Además de la pureza de su afecto por un ser único, este afecto es lo que se llama propiamente el amor original (hubb), y además de su aparición en el fondo del corazón (habbat al‑qalb), que ha sido llamado igualmente amor original, tiene la virtud de invadir al hombre totalmente y de hacerlo ciego a todo excepto al bienamado. La realidad íntima (haqiqa) de tal amor se infunde en los mínimos elementos de su cuerpo, de sus facultades y de su espíritu. Circula en él como la sangre en las venas y en la carne. Impregna todas las articulaciones de su cuerpo, llega a identificarse con su existencia afectando íntimamente todos sus aspectos, cuerpo y espíritu, hasta el extremo de que nada que tenga relación con otro puede subsistir en él. Sólo habla por amor por el amado, no tiene oídos más que por él y su mirada sólo lo ve a él en cada cosa. Lo ve en toda forma y no ve nada sin proferir: «¡Él!» Por ello, esta clase de amor (hubb) se llama desbordamiento o exceso amoroso (ishq). Según los relatos, este afecto se habría apoderado de Zulaykha (la mujer de Putifar). Ella se abrió una vena y la sangre, al tocar el suelo en numerosos puntos, trazó: «¡José, José!» Porque la mención del nombre de su bienamado se había propagado por sus venas.
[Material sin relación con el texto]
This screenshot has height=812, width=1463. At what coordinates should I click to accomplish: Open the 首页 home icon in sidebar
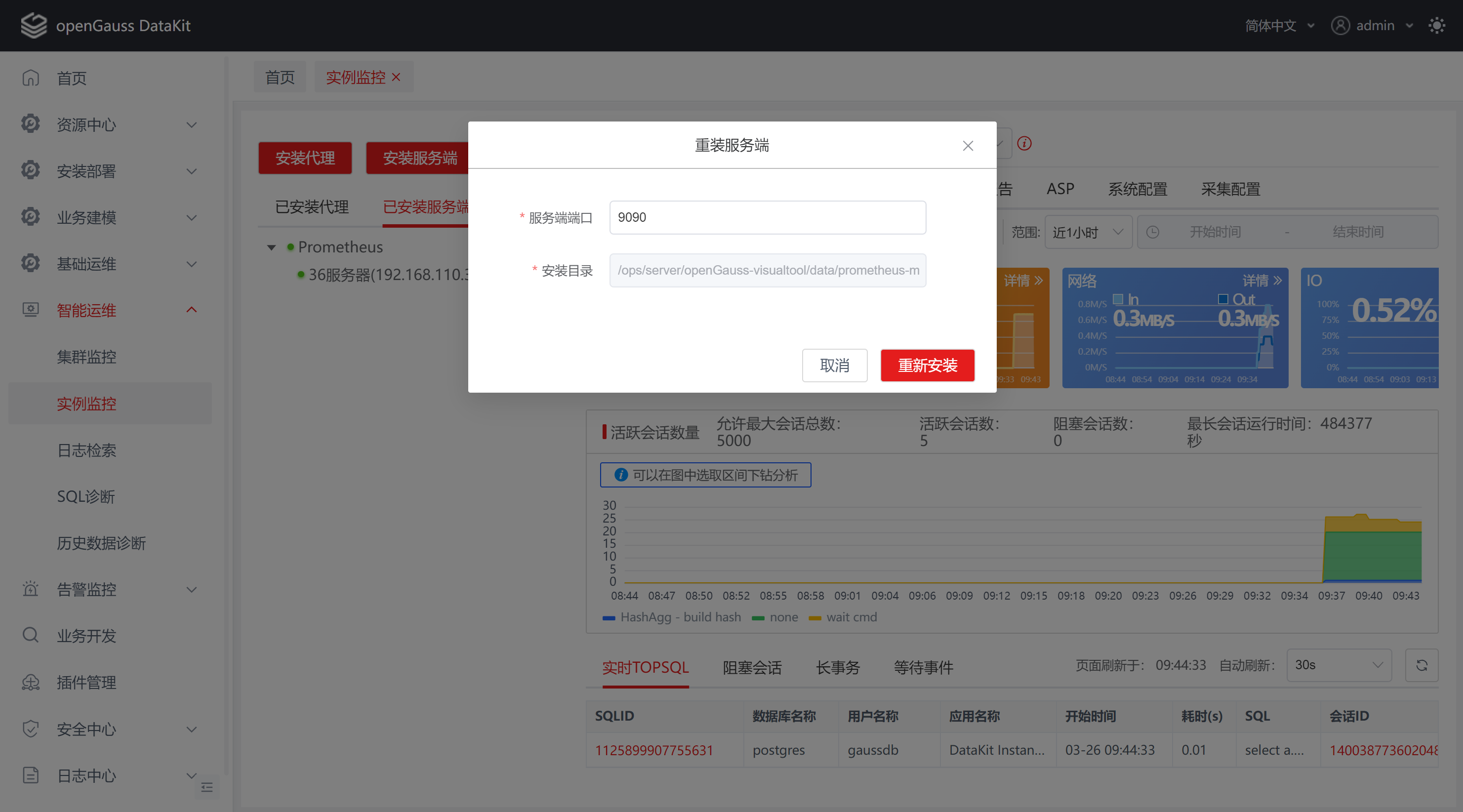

Esto es lo que se cuenta también de Al‑Hallaj, cuya sangre, fluyendo de sus miembros amputados, escribía el nombre de «¡Al-lâh, Al-lâh!» allí donde caía. En ese estado, improvisó estos versos —¡que Al-lâh le otorgue misericordia!.

¡Ni miembros ni articulaciones me fueron amputados
sin que en ellos, Señor, vuestro nombre no se hallara!
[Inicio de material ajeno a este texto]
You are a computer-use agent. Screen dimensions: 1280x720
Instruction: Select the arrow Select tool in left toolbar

Casos como éstos se contienen en esta clase de afecto y conciernen a esos seres desbordantes de amor (ushshaq) que encontraron de esta forma la muerte por amor. Tal sacrificio se llama dominación de amor (gharam). a describiremos cuando tratemos de los atributos de los amantes, ¡si Al-lâh quiere!

4. Al-Wadd: la fidelidad de amor

Es la constancia del amor original (thabat al‑hubb) o del desbordamiento de amor (ishq) o también de la inclinación súbita de amor (hawa). Cualquiera que sea el estado de los enamorados, esta clase de amor entra en uno de estos tres conceptos.

Cuando el ser así calificado es constante, y nada llega a alterar esa disposición en él, no deja de estar bajo su dominio, su influencia persiste en las circunstancias agradables o desagradables, no se aflige ni se regocija del estado de separación o de alejamiento del amado cuya presencia, no obstante desea, no deja, por fin, de permanecer bajo el dominio del amado por el hecho mismo de su presencia, todas estas actitudes, pues, forman parte de la constancia de amor (wadd).

El siguiente versículo viene a ilustrar esta fidelidad de amor: En verdad, el Misericordioso dotará de un amor constante (wadd) a los que hayan creído y obrado bien (Corán, XlX, 96), es decir, la fidelidad del amor en Al-lâh y la constancia de corazón de Sus siervos.

Tal es el significado de esta palabra.

El amor (hudd) comprende muchos estados de alma que afectan a los amantes. Trataré después de ellos si Al-lâh quiere. Por el momento, mencionamos los puntos del deseo ardiente de amor (shawq), la dominación amorosa (gharam), el loco amor (hiyam), la pena de amor (kalaf), los llantos (baka’), la tristeza (huzn), la herida de amor (kabd), extenuación (dhubul), la languidez (inkisar) y otros estados semejantes propios de los amantes que los describen en sus versos y que expondré con más detalle si Al-lâh quiere.